Start of Records provided

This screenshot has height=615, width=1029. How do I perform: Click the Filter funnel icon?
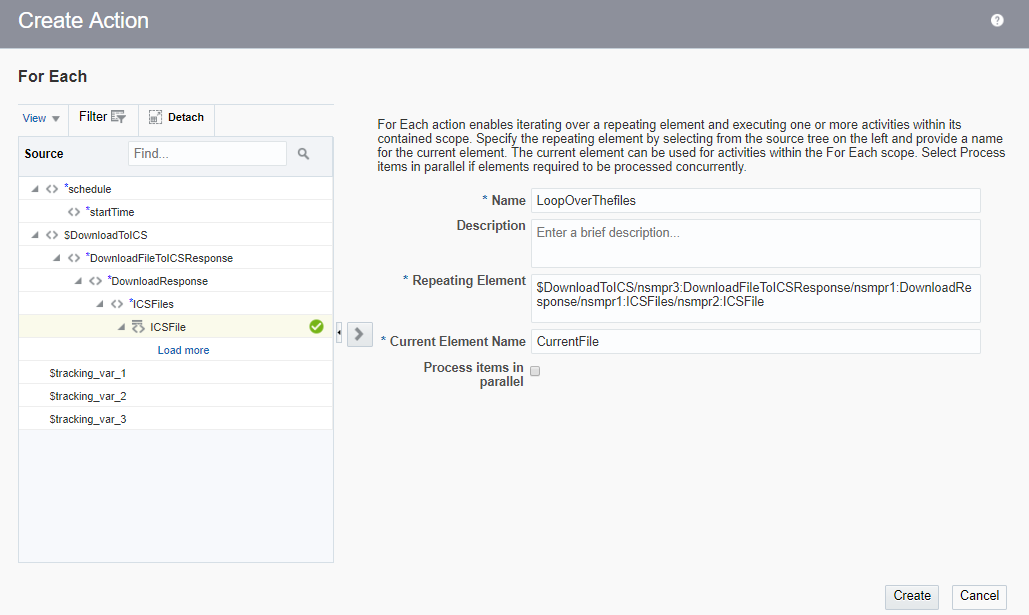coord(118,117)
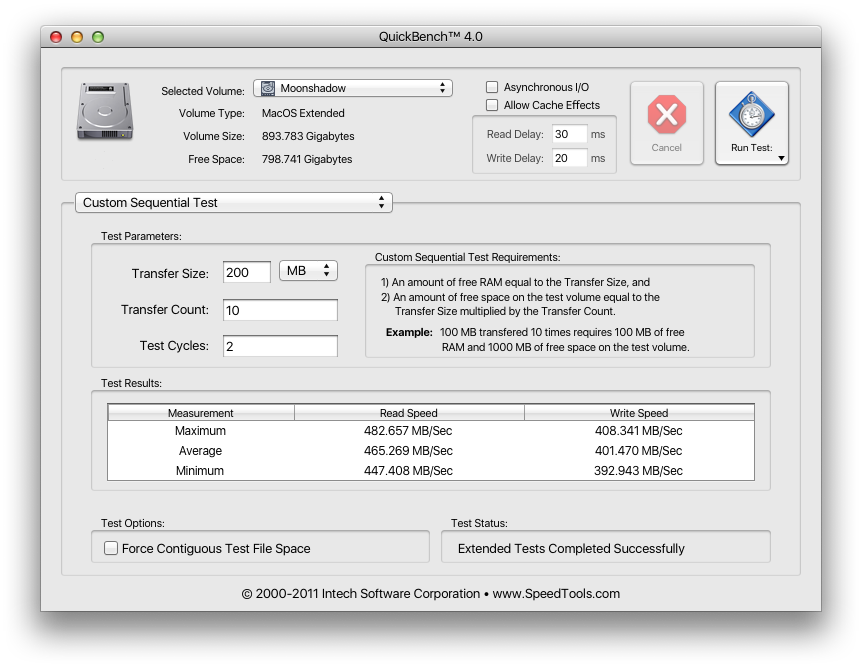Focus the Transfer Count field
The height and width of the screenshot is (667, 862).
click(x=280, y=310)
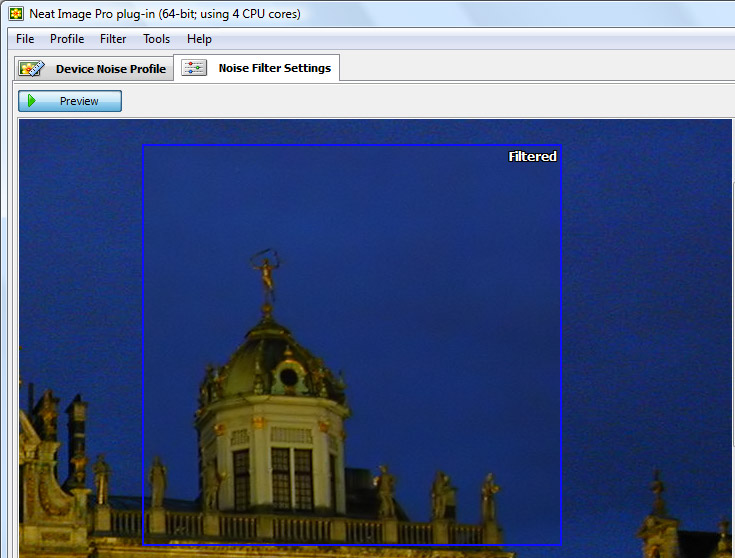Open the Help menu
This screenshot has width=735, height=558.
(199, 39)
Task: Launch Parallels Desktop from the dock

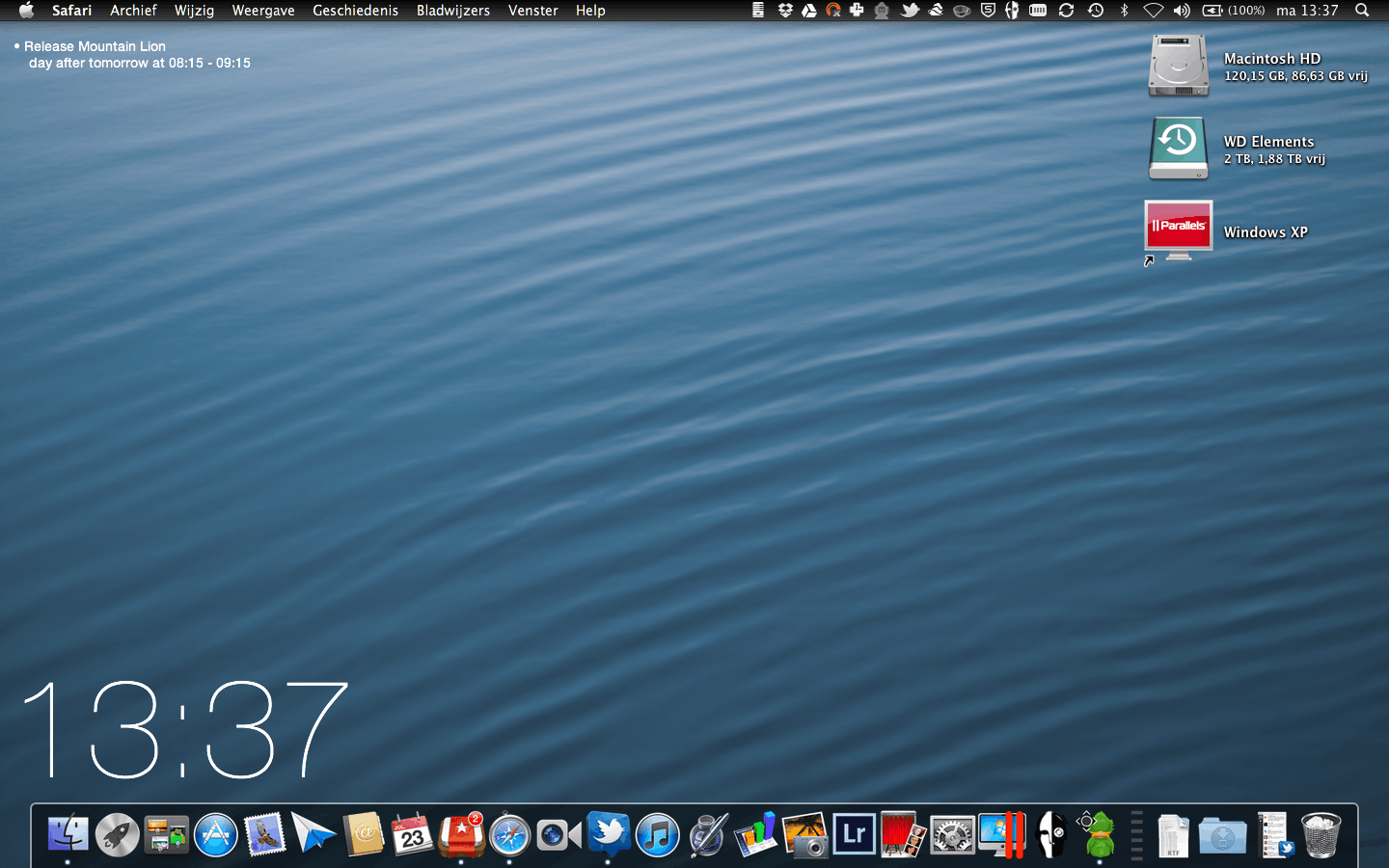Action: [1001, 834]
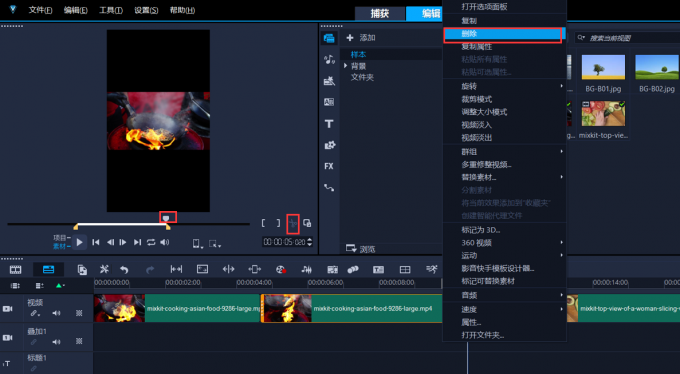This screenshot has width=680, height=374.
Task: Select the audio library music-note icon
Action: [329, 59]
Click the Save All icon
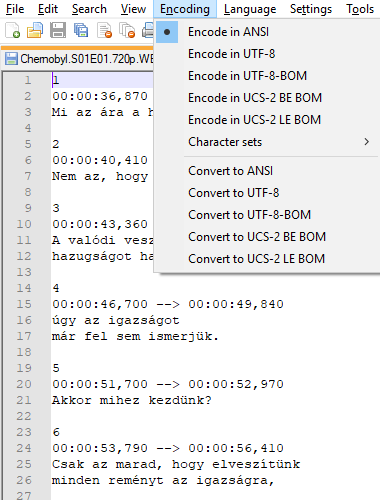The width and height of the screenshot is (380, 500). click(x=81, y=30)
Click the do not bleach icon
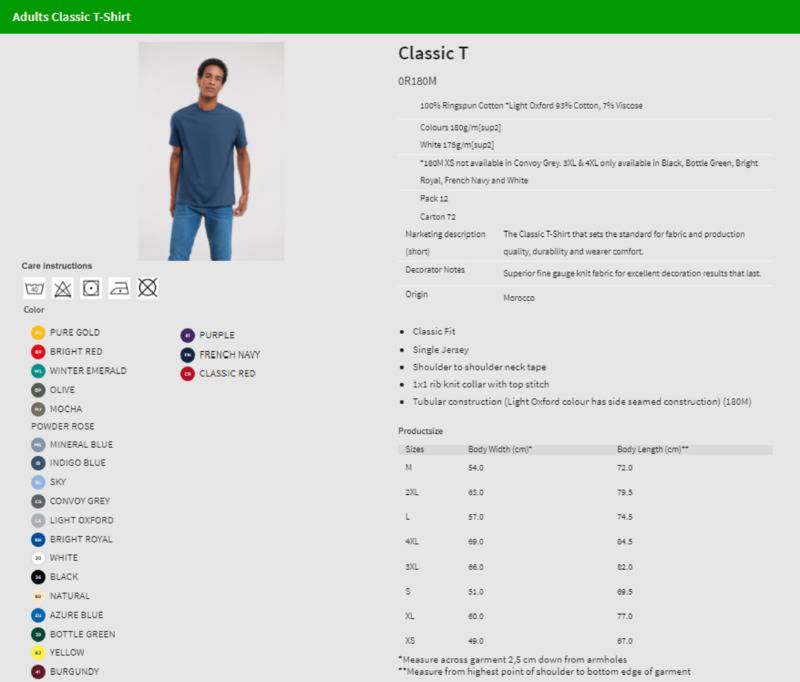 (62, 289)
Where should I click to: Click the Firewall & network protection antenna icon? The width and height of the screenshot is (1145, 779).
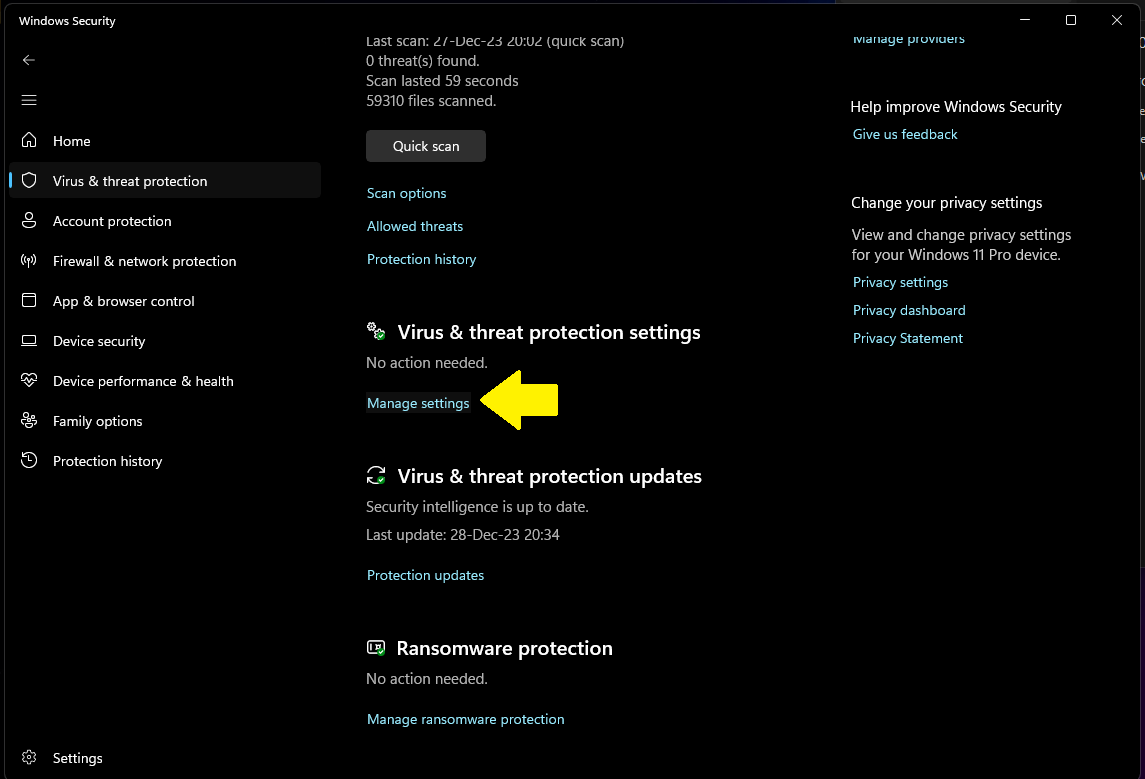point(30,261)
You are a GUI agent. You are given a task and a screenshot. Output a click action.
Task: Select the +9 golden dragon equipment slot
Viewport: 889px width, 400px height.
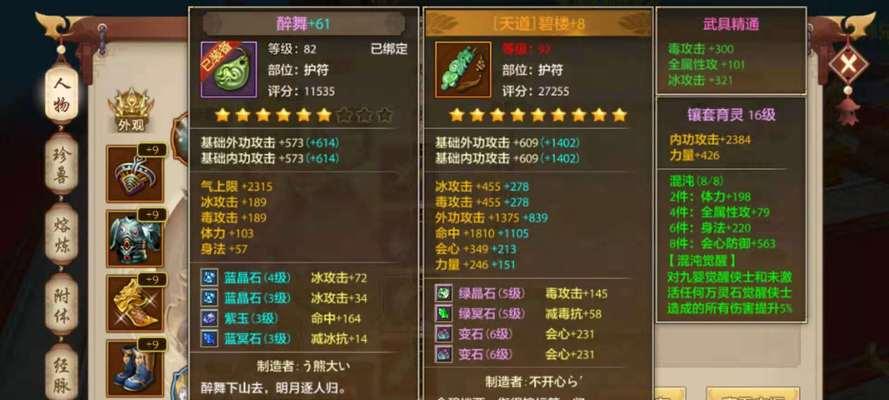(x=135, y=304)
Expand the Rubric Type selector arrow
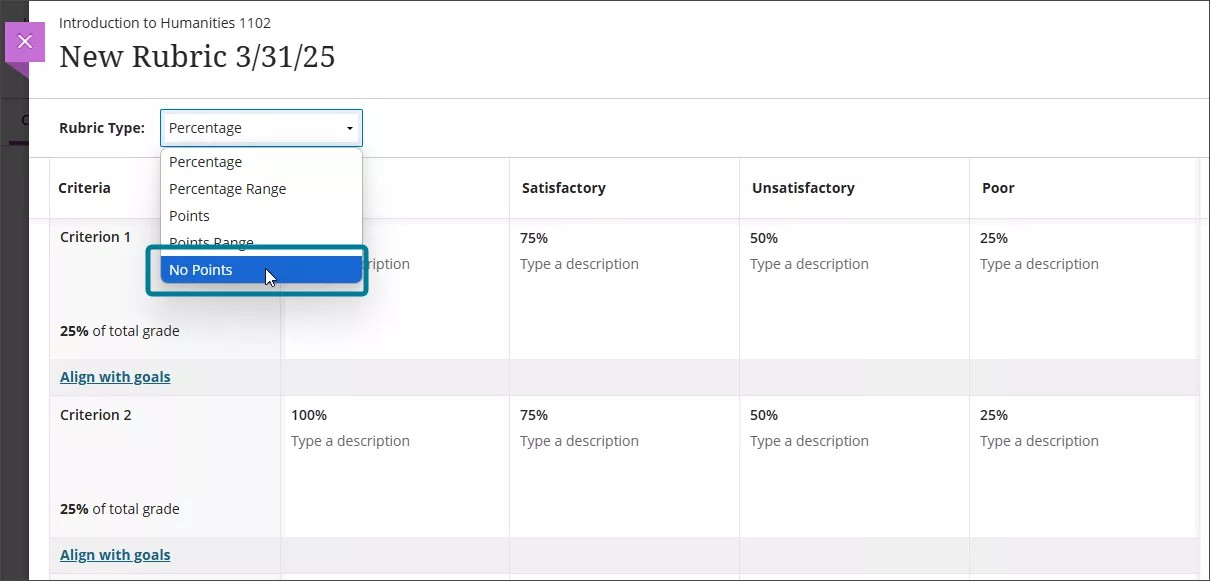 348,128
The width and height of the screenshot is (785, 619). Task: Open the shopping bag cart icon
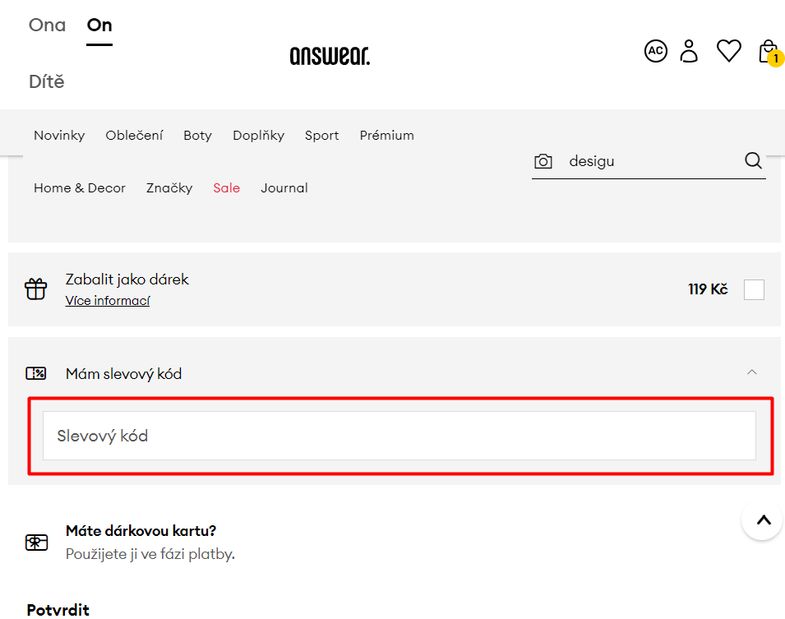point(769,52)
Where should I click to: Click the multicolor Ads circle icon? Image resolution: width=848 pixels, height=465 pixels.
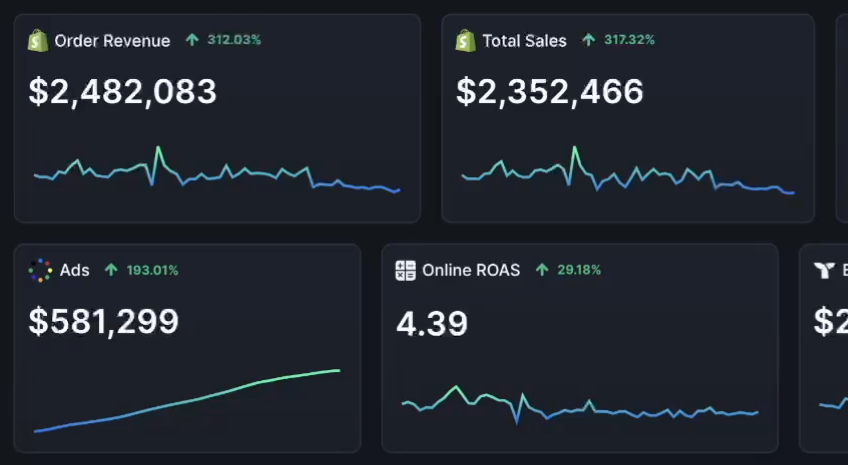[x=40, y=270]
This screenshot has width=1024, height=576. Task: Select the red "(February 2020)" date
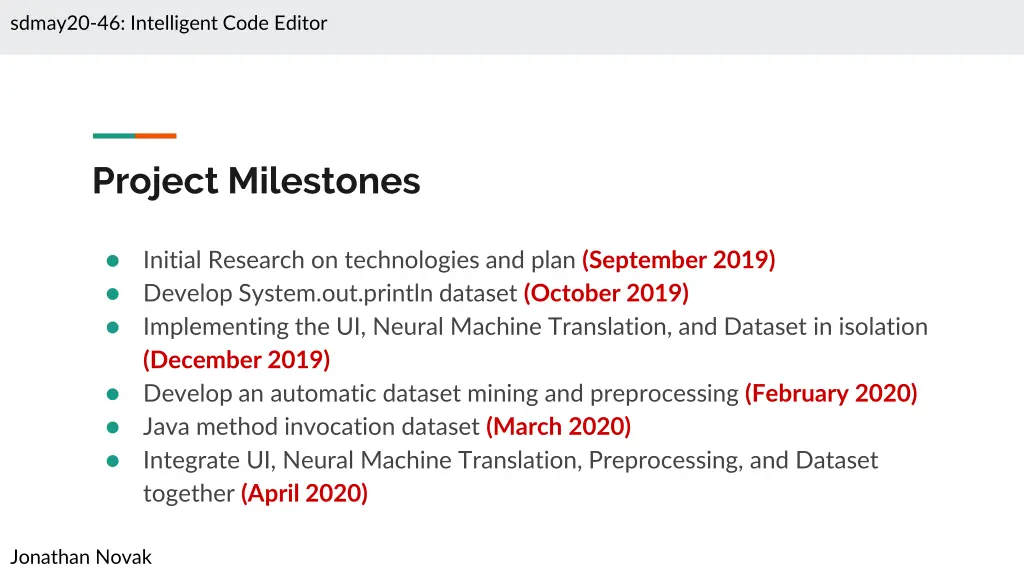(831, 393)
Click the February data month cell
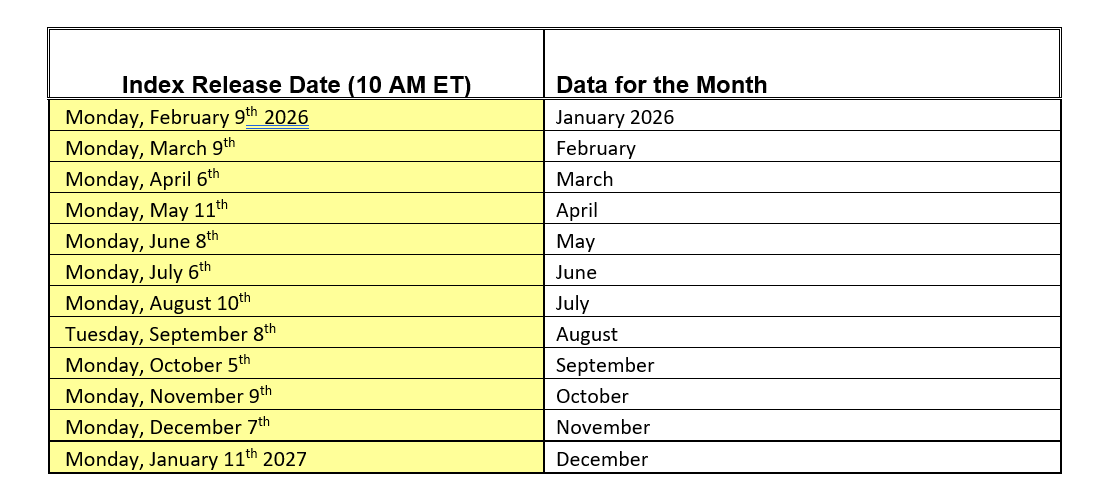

End of Records provided

Give the data again word for word, without images.

This screenshot has height=615, width=1029. How do I perform: Click the Filter funnel icon?
coord(118,117)
Focus the Transfer Count field
The height and width of the screenshot is (667, 862).
click(x=280, y=310)
Open the Help menu
This screenshot has width=735, height=558.
(199, 39)
Task: Launch Parallels Desktop from the dock

Action: [1001, 834]
This screenshot has width=680, height=374.
Task: Select the audio library music-note icon
Action: [329, 59]
Click the Save All icon
The width and height of the screenshot is (380, 500). click(x=81, y=30)
Click the do not bleach icon
 (62, 289)
Where should I click to: Click the Firewall & network protection antenna icon? The width and height of the screenshot is (1145, 779).
point(30,261)
You are a GUI agent. You are given a task and a screenshot. Output a click action.
Task: Select the +9 golden dragon equipment slot
Viewport: 889px width, 400px height.
(x=135, y=304)
Expand the Rubric Type selector arrow
 348,128
The width and height of the screenshot is (785, 619). Task: Open the shopping bag cart icon
point(769,52)
Where should I click to: Click the multicolor Ads circle icon? Image resolution: width=848 pixels, height=465 pixels.
[x=40, y=270]
This screenshot has width=1024, height=576. Task: Select the red "(February 2020)" date
(831, 393)
Click the February data month cell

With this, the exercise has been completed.